おいおい、本当にらしくねぇよ大剣豪。お前、そんなにオレに執着してたのか?そんな素振り今まで微塵も見せたことなかったくせに…。

体は痛いし息は苦しい。それでも密着した体から伝わる体温で、ささくれだった心が少しずつ静寂を取り戻していく。温かな何かが胸を満たす。

そうだ、当たり前だがあの時とは違うんだ。ここはあの岩山じゃないし、温かい飯もベッドも全部ある。
何より仲間が…こいつがいる。

もう一人、夕焼けを見て絶望に涙する必要はない。とっくにわかってるつもりだった事実を、今改めて体の底から思い知る。

知らず知らず、遠い過去にとらわれていたオレの目を覚ましてくれたのはたった一つの温もり。

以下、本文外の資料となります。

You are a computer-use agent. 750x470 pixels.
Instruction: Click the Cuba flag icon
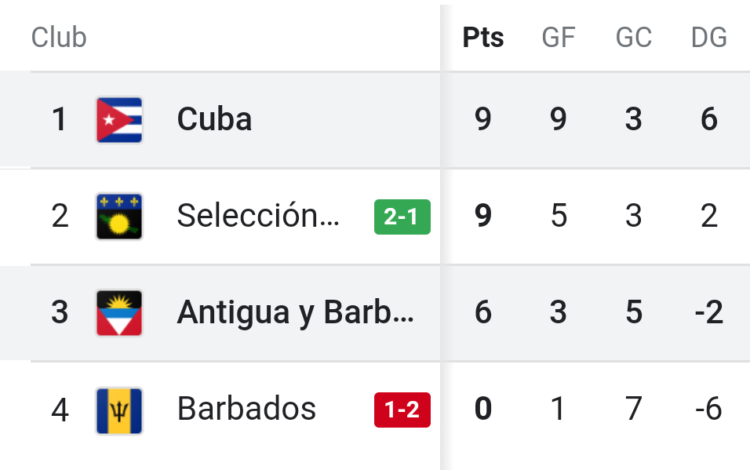pyautogui.click(x=119, y=120)
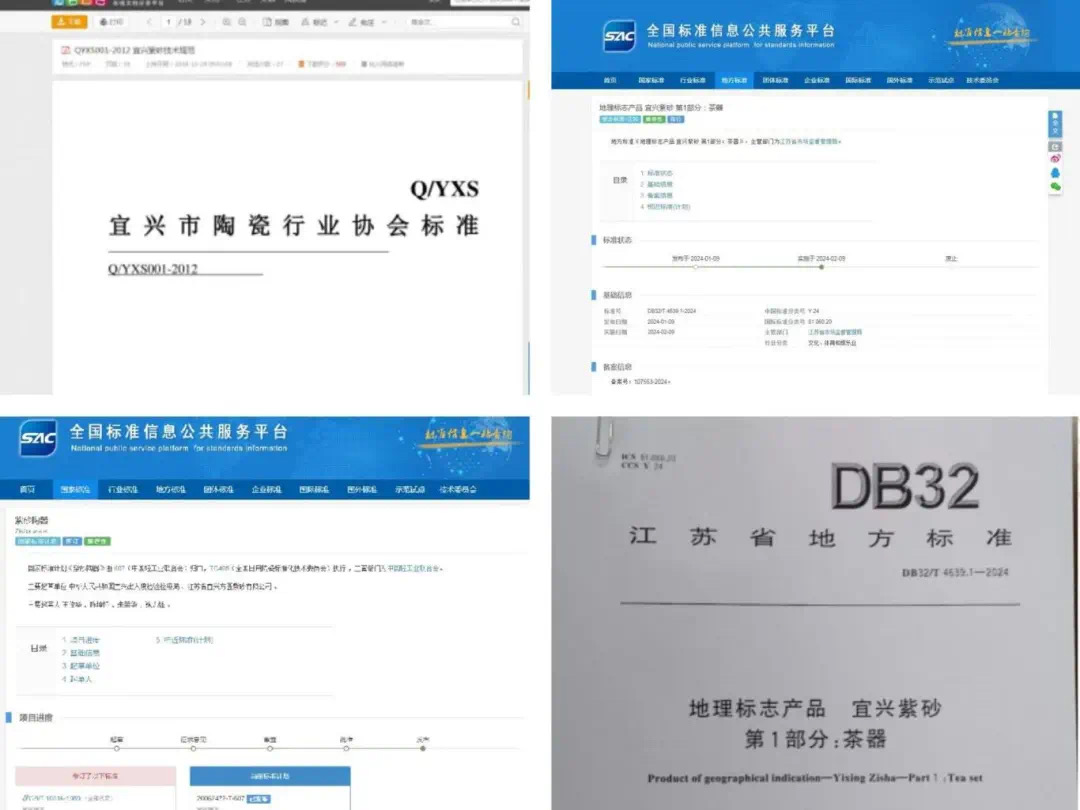Click the snapshot icon beside the page controls
The width and height of the screenshot is (1080, 810).
(x=270, y=21)
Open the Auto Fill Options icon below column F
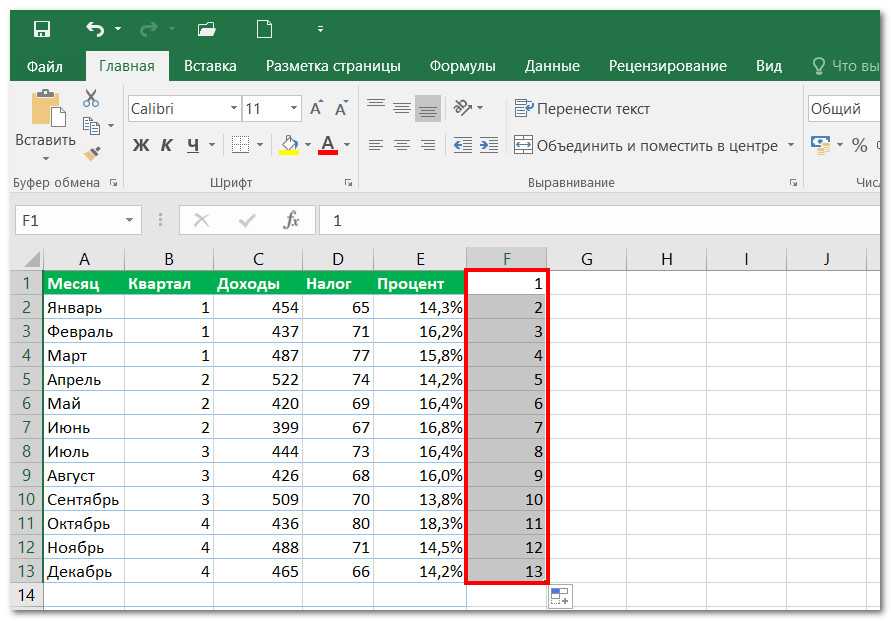Viewport: 891px width, 621px height. click(559, 597)
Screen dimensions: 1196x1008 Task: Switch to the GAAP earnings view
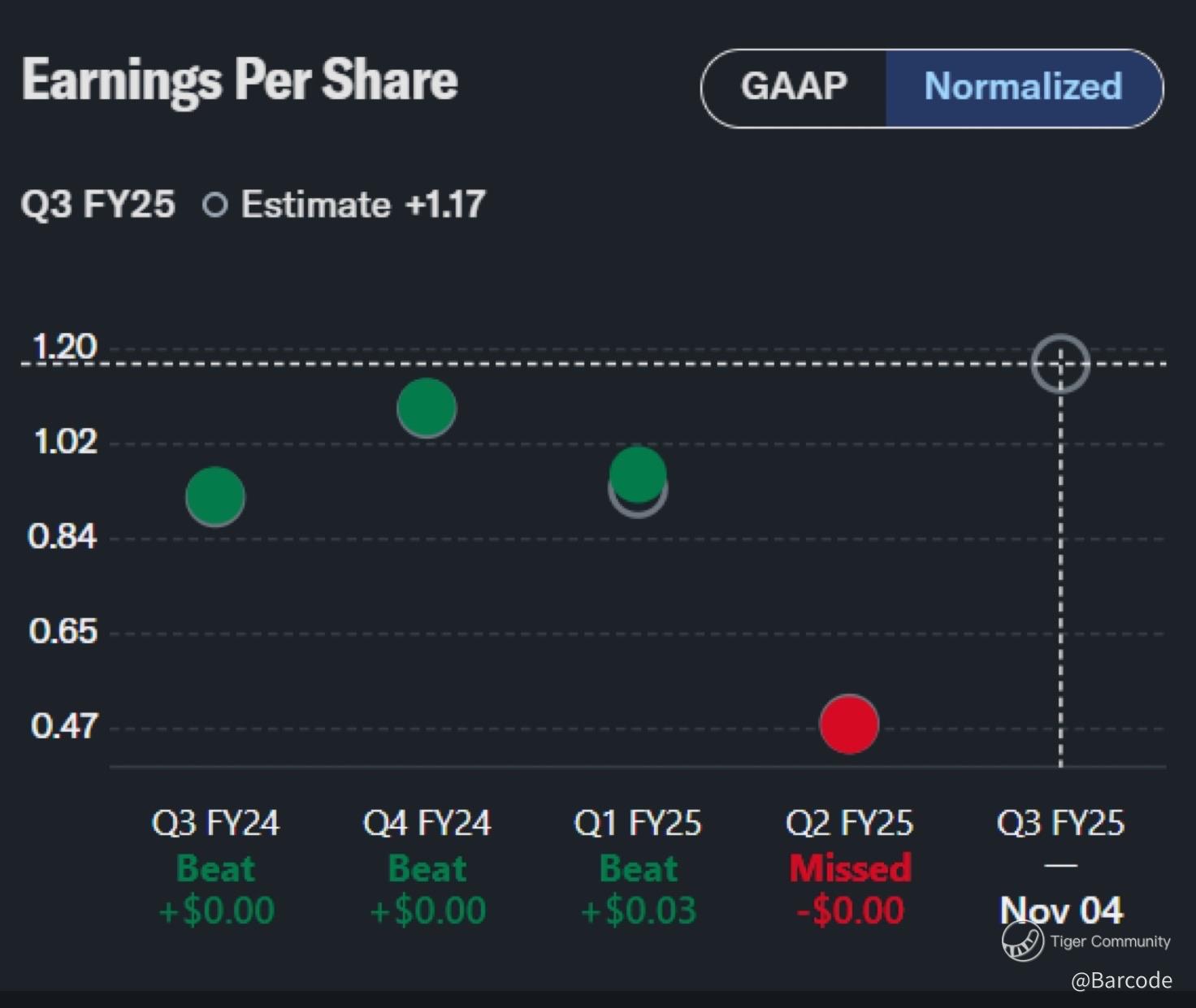pos(794,87)
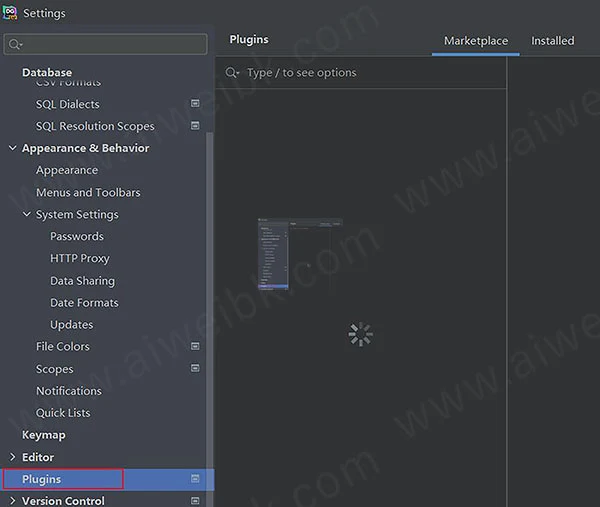Screen dimensions: 600x507
Task: Click the magnifier icon in settings search
Action: click(x=14, y=45)
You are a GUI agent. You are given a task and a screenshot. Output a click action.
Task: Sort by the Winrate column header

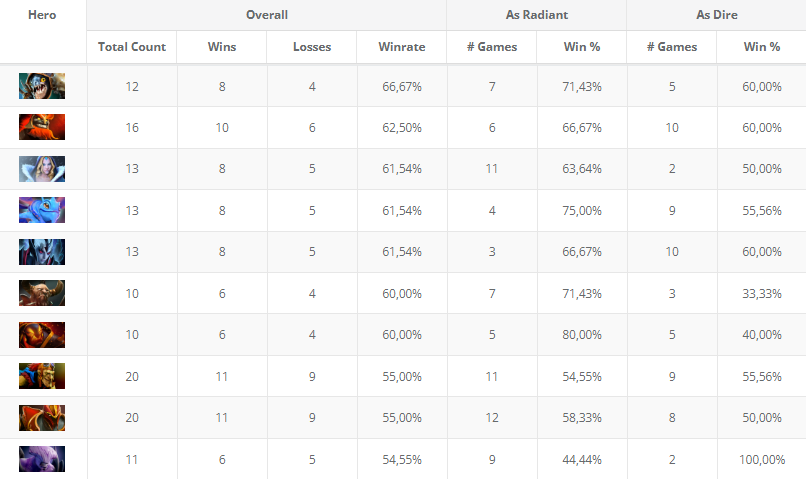tap(402, 47)
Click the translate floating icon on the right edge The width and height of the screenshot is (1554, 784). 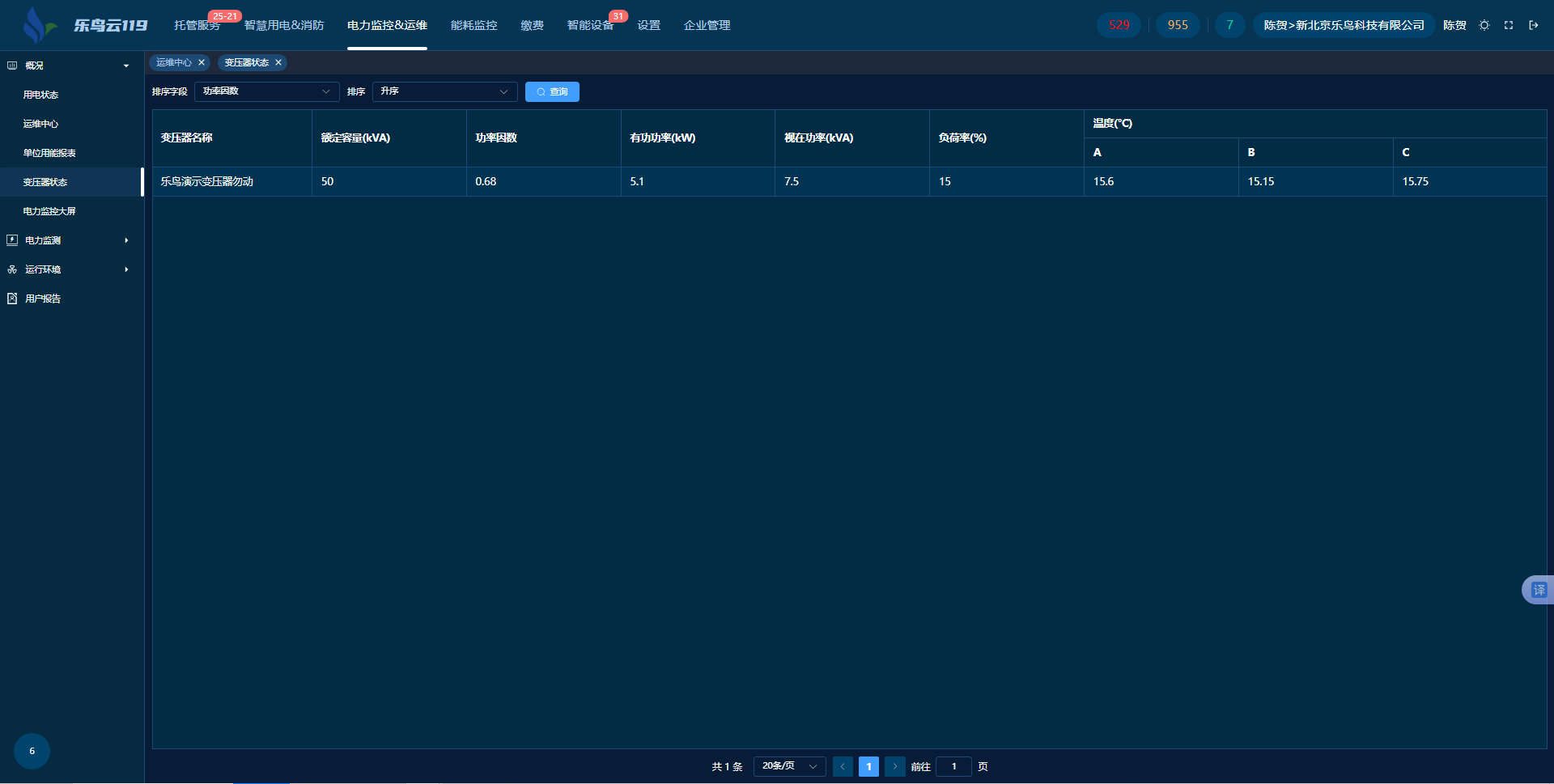pyautogui.click(x=1538, y=590)
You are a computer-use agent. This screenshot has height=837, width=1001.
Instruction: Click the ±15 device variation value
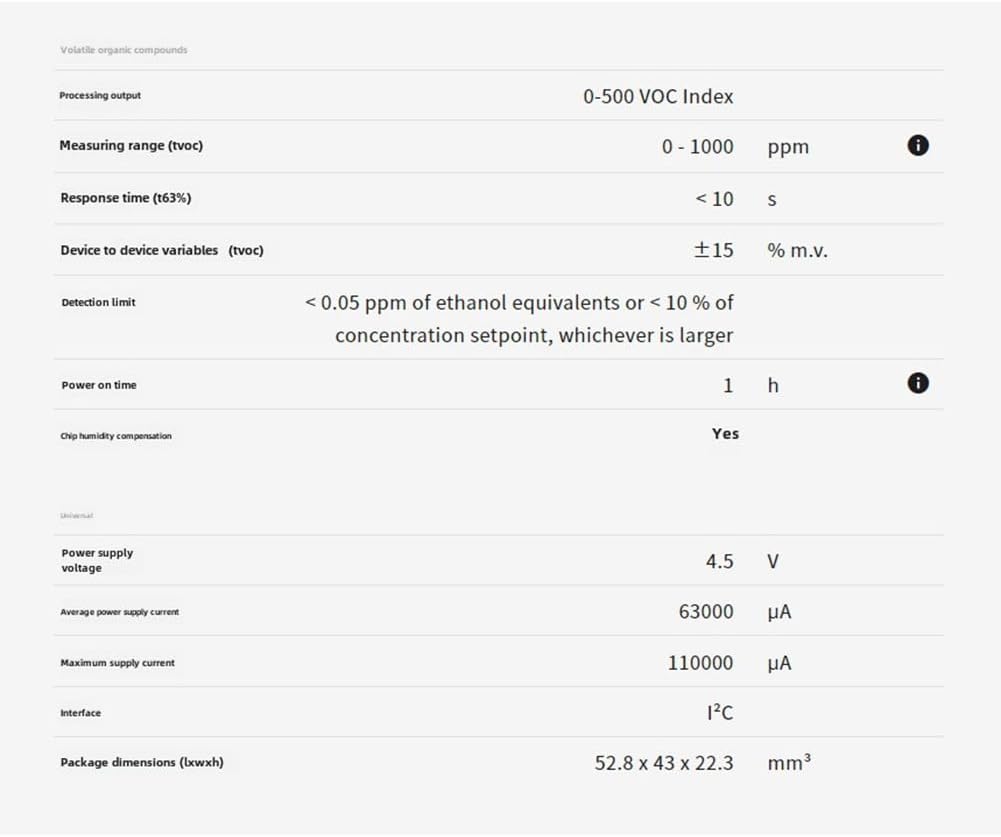point(713,250)
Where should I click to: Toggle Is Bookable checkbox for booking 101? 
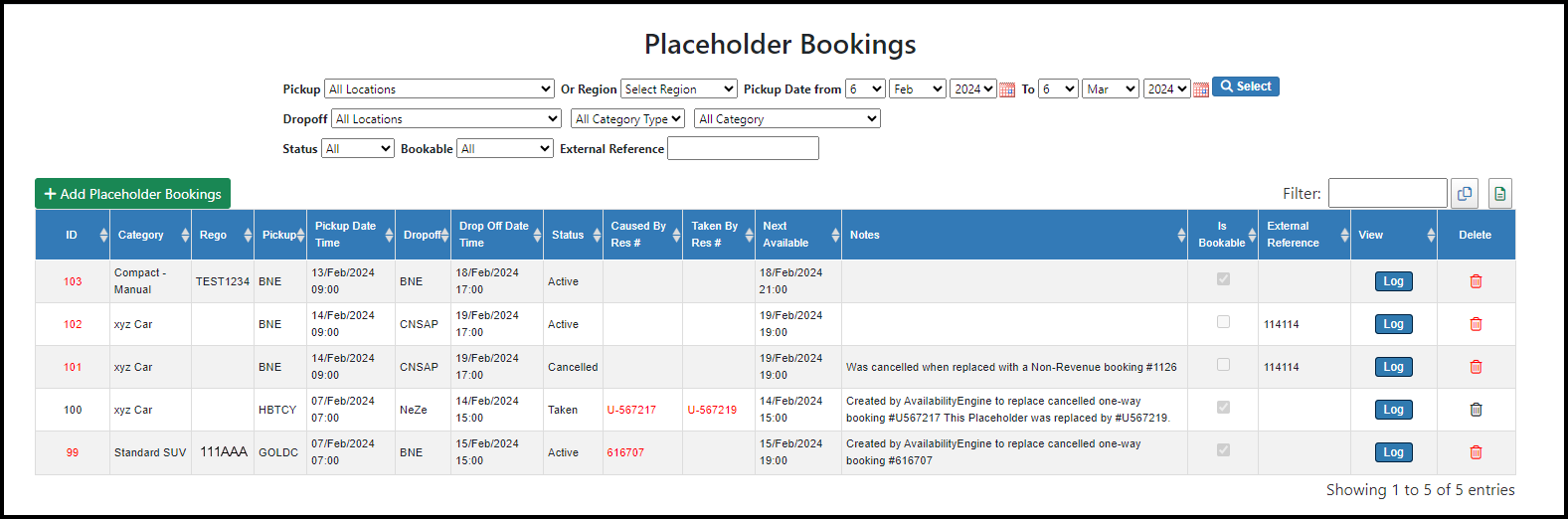(x=1223, y=365)

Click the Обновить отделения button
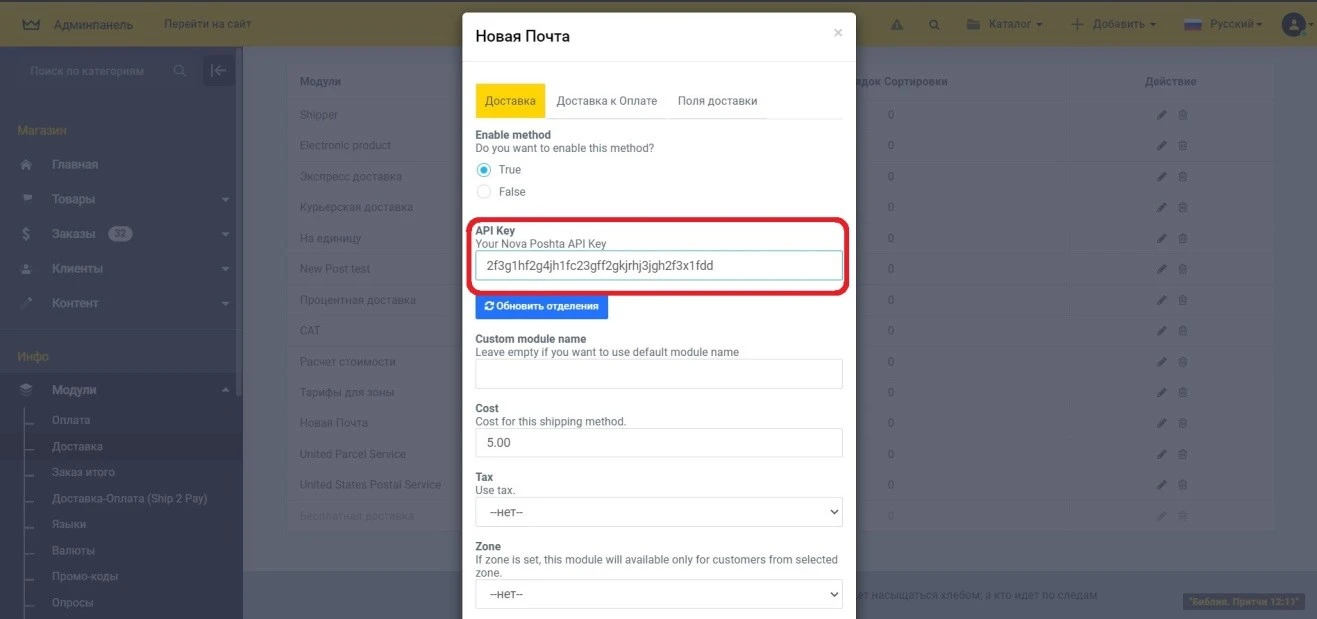point(541,306)
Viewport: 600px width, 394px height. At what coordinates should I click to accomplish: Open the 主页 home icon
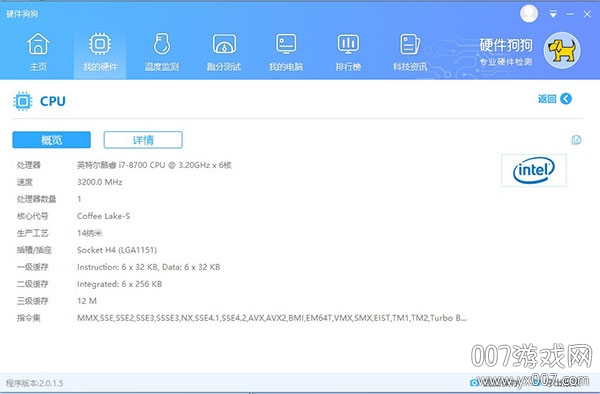coord(38,44)
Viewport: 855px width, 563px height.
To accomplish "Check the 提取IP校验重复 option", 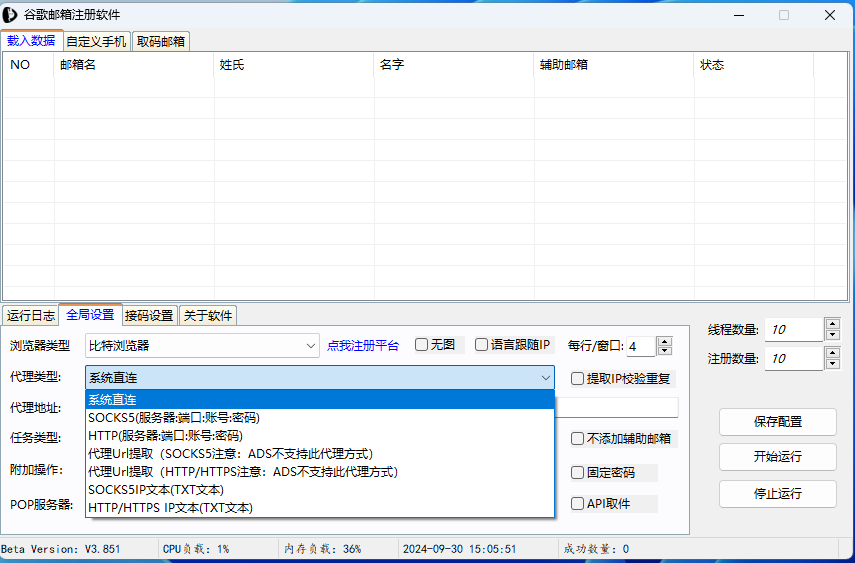I will click(578, 379).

今もまだ岩山で一人夕陽を眺めていたオレを助けに来てくれたのは、不器用でどうしようもなく一途なマリモだった。

オレは薄青色に染まりはじめた空を仰ぎながら、ああこれでもうきっと泣かなくてすむ…と頭のすみでどこか他人事のように思った。

だってまた心があの岩山に引き戻されそうになった時は、不機嫌なマリモ剣士が全身全霊で捕まえに来てくれるから。

だから、もう…

「泣くなよ、ゾロ」

「…泣いてんのはてめぇだろ」

ゾロが顔をあげた。怒り顔を正面に見据えて、涙が乾いてバリバリになった頬を無理矢理動かして、オレは渾身の笑顔で笑ってやった。